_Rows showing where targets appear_
—————
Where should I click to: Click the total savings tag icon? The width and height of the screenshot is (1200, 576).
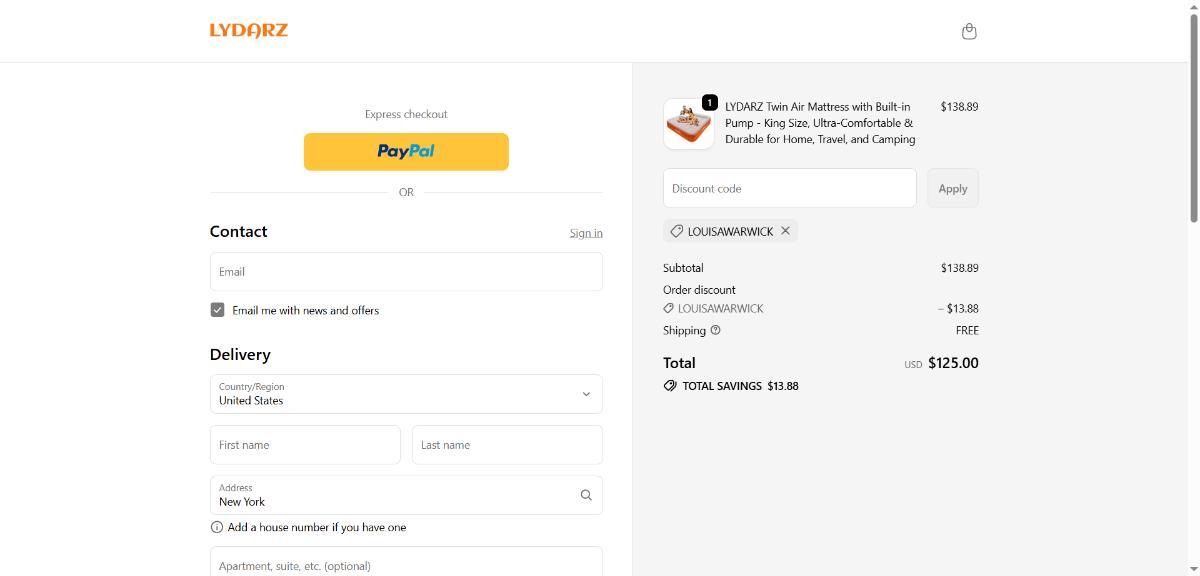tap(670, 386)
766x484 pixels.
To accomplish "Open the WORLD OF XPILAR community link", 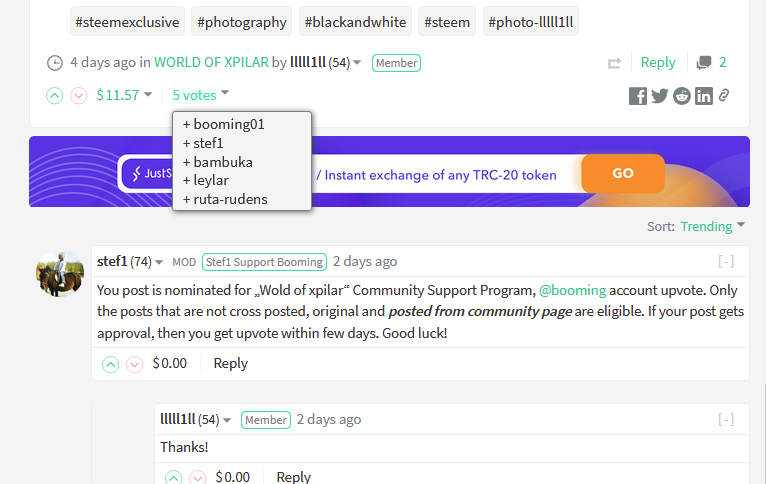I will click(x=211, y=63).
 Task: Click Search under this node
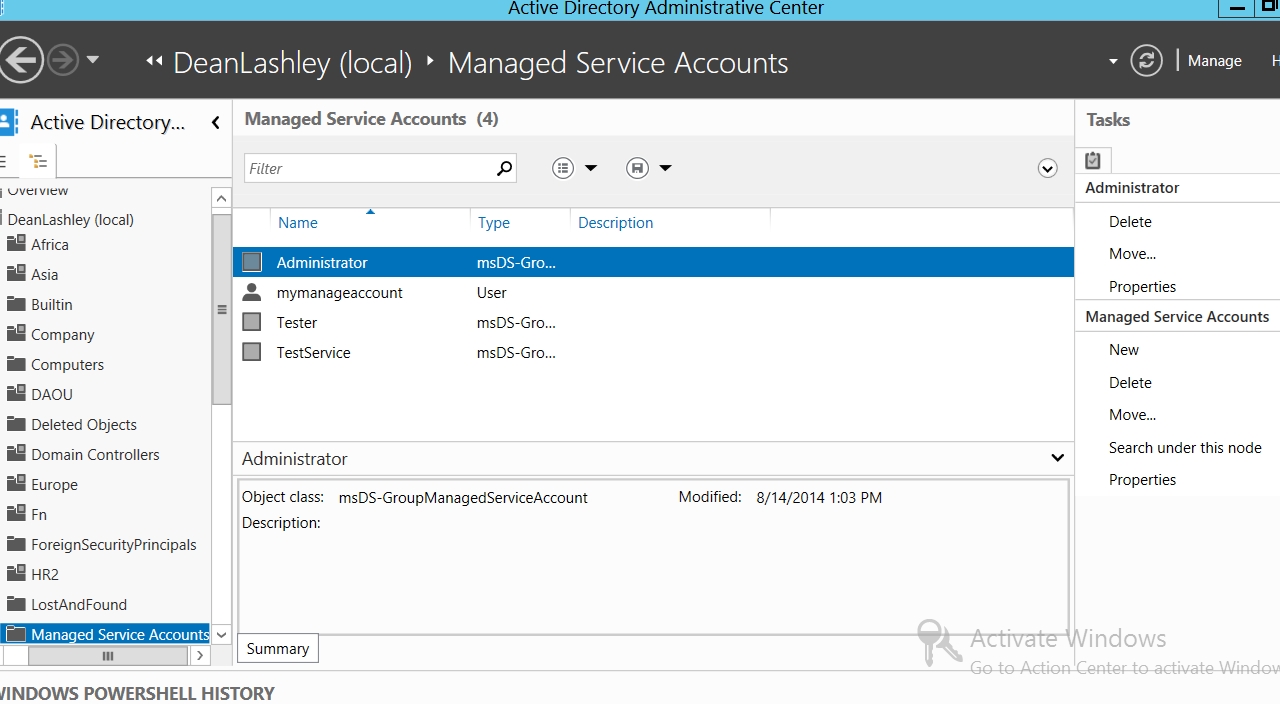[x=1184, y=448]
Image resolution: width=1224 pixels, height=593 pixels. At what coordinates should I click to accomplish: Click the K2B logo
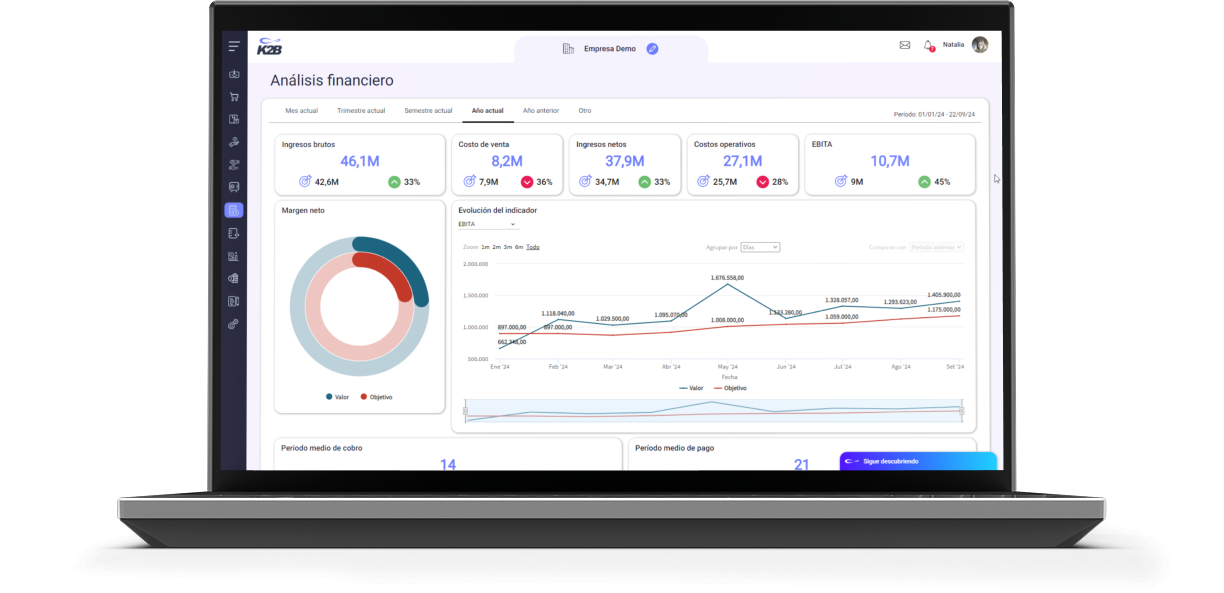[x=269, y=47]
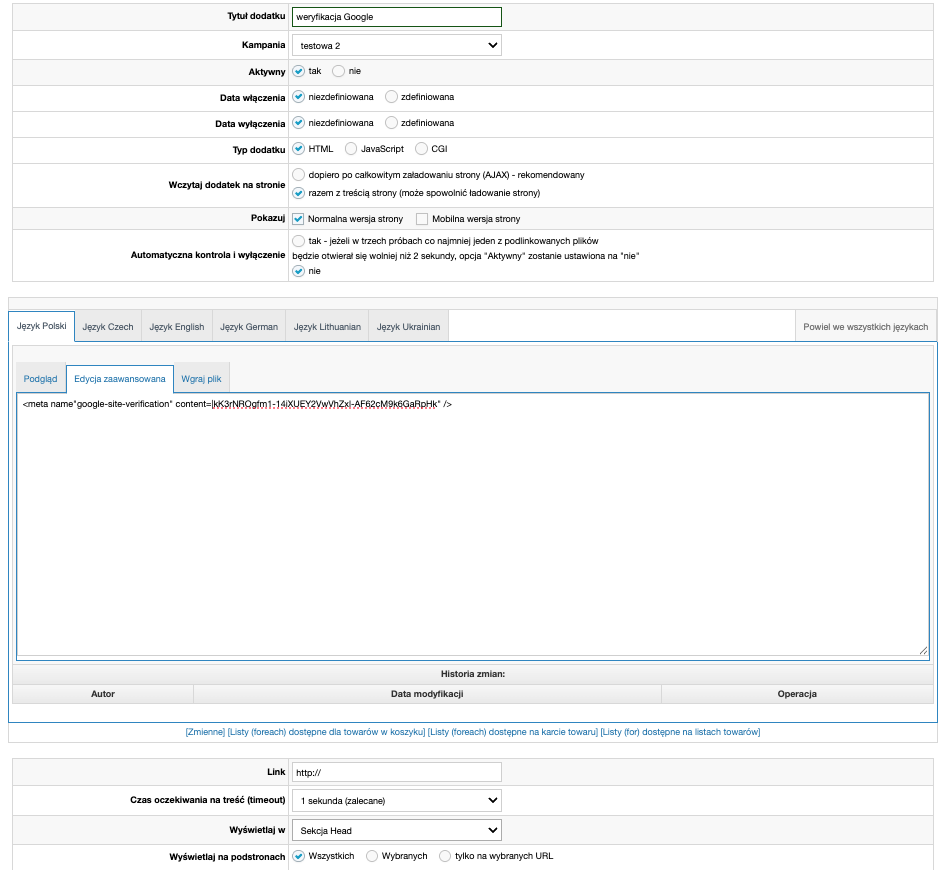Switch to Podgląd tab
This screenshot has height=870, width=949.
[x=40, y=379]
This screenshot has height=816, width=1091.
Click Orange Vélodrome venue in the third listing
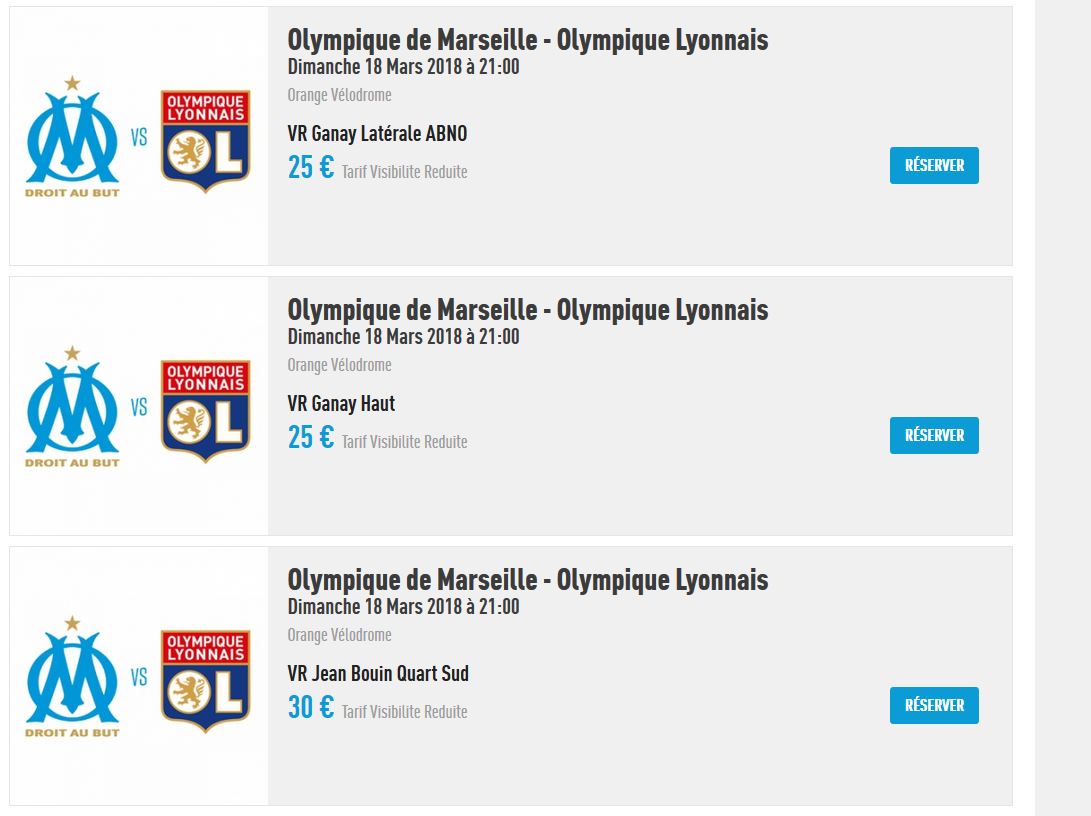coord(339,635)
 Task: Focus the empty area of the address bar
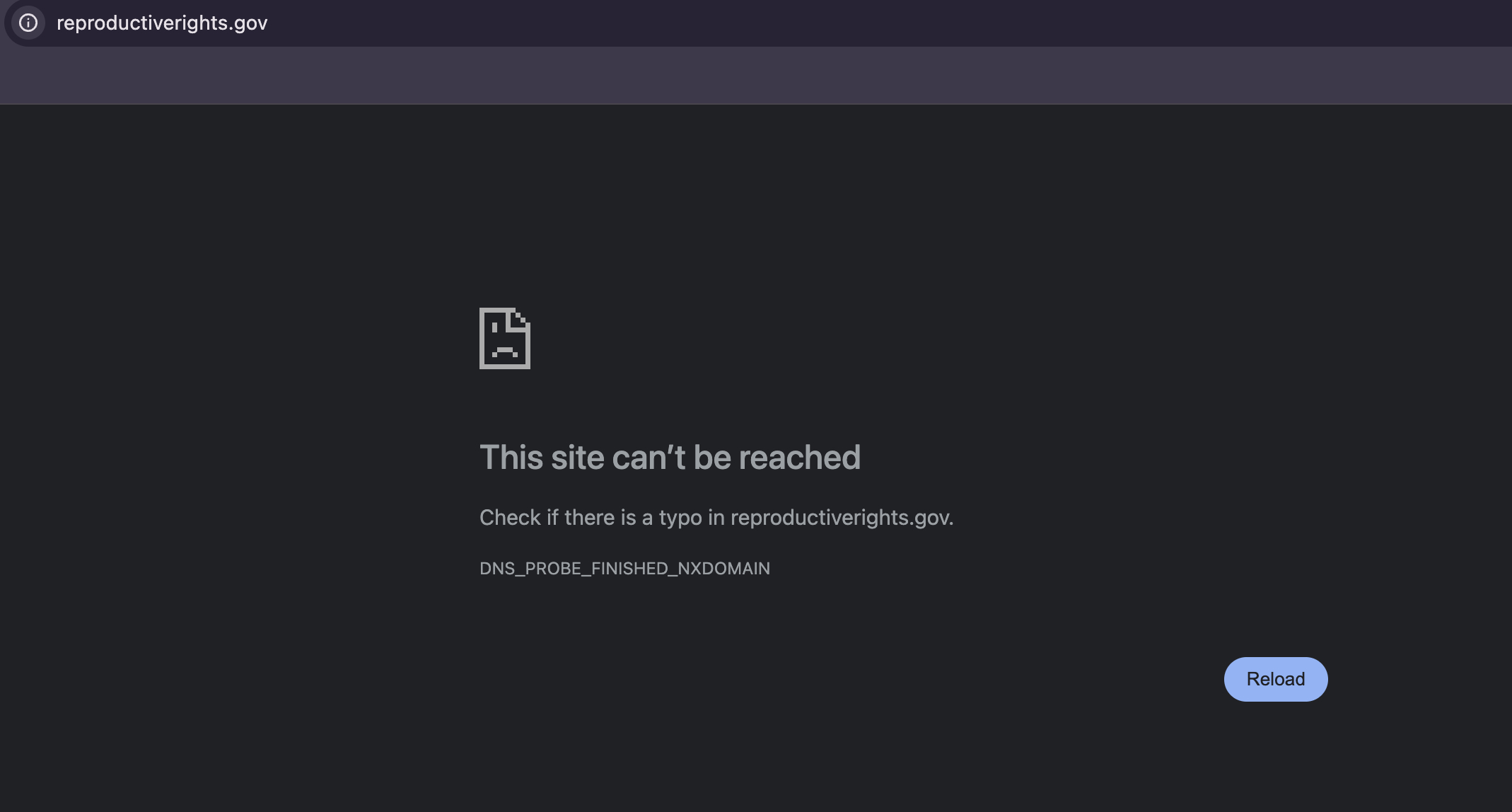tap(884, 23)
—————
_Set exercise_
Pull out every line in the records above that contains the word "pixels", and copy each one.

_Full answer_
766x484 pixels.
Image resolution: width=1224 pixels, height=593 pixels. At what coordinates should I click to accomplish: Click the K2B logo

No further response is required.